Florida's Constitution of 1885, its fifth, was drawn up by the Constitutional Convention of 1885. The convention was held from June 9, 1885 until August 3, 1885
in Tallahassee, Florida "for the purpose of reforming the "Carpetbag" Constitution of 1868", according to course literature from the University of Virginia. It was Florida's fifth constitutional convention and restored the election of many public officials, reduced the salaries of the governor and other state officers, made the governor ineligible for reelection, abolished the office of lieutenant governor, and provided for a legislature of fixed numbers.

The agreed-upon constitution added a residency requirement, forbade a second consecutive term for the office of governor, made the cabinet elected instead of appointed, and made many state and local offices elective. It also gave the legislature the option of requiring the payment of a poll tax as a requirement for voting (Article VI, Section 8). This was a compromise between smaller "black belt" counties who wanted more offices elected and those from larger and more prosperous counties. The poll tax disenfranchised African-Americans, and anyone else too poor to pay the tax. Racial segregation in schools was mandatory (Article XII, Section 12).
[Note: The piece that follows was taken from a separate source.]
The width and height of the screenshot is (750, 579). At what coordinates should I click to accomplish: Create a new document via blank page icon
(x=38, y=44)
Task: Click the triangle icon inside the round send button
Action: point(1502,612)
The constitution also prohibited marriage between "a white person and a person of negro descent" (Article XVI, Section 24).

The constitution ratified at the convention passed with a vote of 31,804 to 21,243. It was "the model" of Florida's government until 1968 and "represented the regression to racial discrimination which was occurring throughout the South in the post-Reconstruction era period."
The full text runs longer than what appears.